I wonder if a leading panel talking about the frustrating churn of planning ( implicitly trading the urgent against the important) would activate more people and also provide the right keywords for finding the app via search

hxii 10/23/2024||
I’m confused why you have both Zesfy (https://apps.apple.com/il/app/zesfy-planner-calendar/id64799...) and Sepnia (https://apps.apple.com/il/app/sepnia-calendar-tasks/id151493...).

They look very similar.

zesfy 10/24/2024|
Sepnia was my earlier app, and Zesfy is designed to replace it. I’ve kept Sepnia available for now to give users time to migrate to Zesfy before I take it down.
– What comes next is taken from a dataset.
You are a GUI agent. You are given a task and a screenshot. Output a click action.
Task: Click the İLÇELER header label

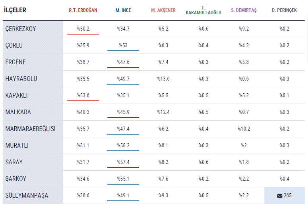[x=15, y=10]
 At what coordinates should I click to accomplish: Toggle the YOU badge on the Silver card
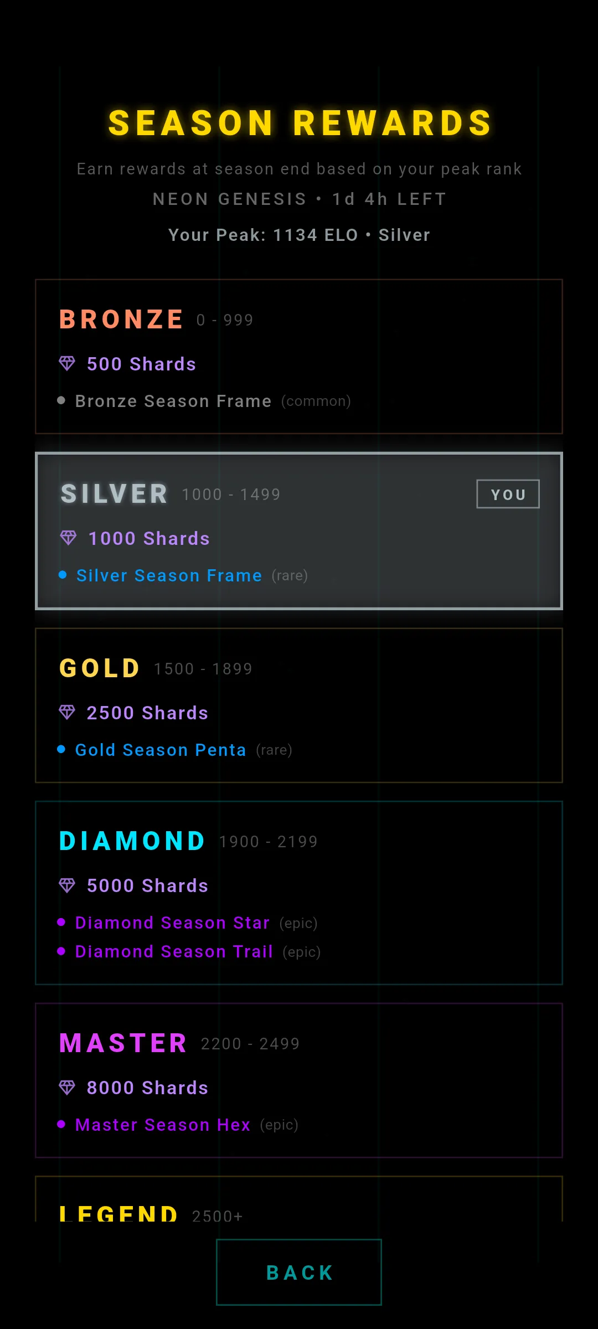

I hope that clears up the confusion.
dirkc 10/23/2024||
Nice, it looks good and polished!

I liked the on-boarding. I don't like the first screen being a pitch for a subscription, but I get that you probably need to sell hard to get subscriptions.

I've recently launched a small app on the app store and it's no where near as polished! How long have you been working on it?

zesfy 10/23/2024|
Thanks for the kind words. I'm glad that you like the onboarding.

I get your point about the subscription screen. It's something that I've been experimenting for a while. I found many users activate the subscription during the onboarding, that's why I keep it.

I've been working on this app for almost 5 years at this point. Also, congrats for the app. Feel free to share the link, I'd love to check it out.

dirkc 10/24/2024||
> I found many users activate the subscription during the onboarding, that's why I keep it.

I think this is the toughest part for me as a technically inclines person - selling. It's something I want to become more comfortable with.

> almost 5 years at this point

Well done persisting. That is a lot of hard work! Any tips on keeping up motivation? I've been working on my app for only a few months now and had to dig deep a few times to keep going.

> Feel free to share the link, I'd love to check it out.

Thanks, I'm still working on making it a bit more marketable, but here it is: https://dingdongdoorbell.com/

neom 10/24/2024||
A friend of mine is working on a an app to help devs sell stuff - he might benefit from your feedback - https://gitwallet.co/
dirkc 10/24/2024||
Looks really nice. I've worked on lots of open source code for > 10 years now. But I've never done a project where the product itself was monetized directly. Would still be happy to give him specific feedback if he wants - my contact is indirectly in my profile :)
TimTheTinker 10/23/2024||
I'm always interested in potentially helpful systems for organizing my tasks...

But I'm not interested in another rent payment, full stop.

wwalexander 10/23/2024||
Very important distinction! Apple recently added an “Early Reminder” feature that allows similar functionality which I am very grateful for.
mlangenberg 10/23/2024|
And since Sonoma and iOS 18, Calendar and Reminders are finally integrated, so it’s easy to see upcoming reminders.
gcr 10/26/2024||
For folks using Things (by culturedcode) or org-mode, these offer something similar!

- Org-mode allows you to annotate tasks with DEADLINE: and SCHEDULED:, they will show up twice on your agenda. The deadline will have a countdown date.

- Things tasks don't appear until they are scheduled (⌘S), but you can additionally specify a deadline (⌘⇧D), and they will appear with an "X days til due" label.

pivo 10/23/2024||
I can't install it because I have an older (2020) Intel mac and it requires an M1 or later chip. Is that an accident or is there a real dependency on Apple CPUs?
ceejayoz 10/23/2024|
Yes. iOS apps can run natively on Apple Silicon Macs, but not on Intel.
freetinker 10/24/2024||
I will give any “Data Not Collected” app a fair chance. The design/UI look suite polished from the screenshots. Look forward to trying it out!
zesfy 10/24/2024|
Thanks for giving it a try. I'd love to hear your experience, feel free to let me know.
content_content 10/23/2024|
How can I show my Google calendars on here? Also, any plans for a desktop app? I hate interacting with calendars on my phone :(
zesfy 10/23/2024|
Zesfy syncs with your iOS calendar, so if you’ve already added your Google account to your iPhone’s calendar, all your Google events will show up in the app. Just make sure to turn on "Show iOS Calendars" on the app settings and you're good to go.

I'm planning to add supports for iPad and Mac in the future, probably PWA too if there is enough demand for it.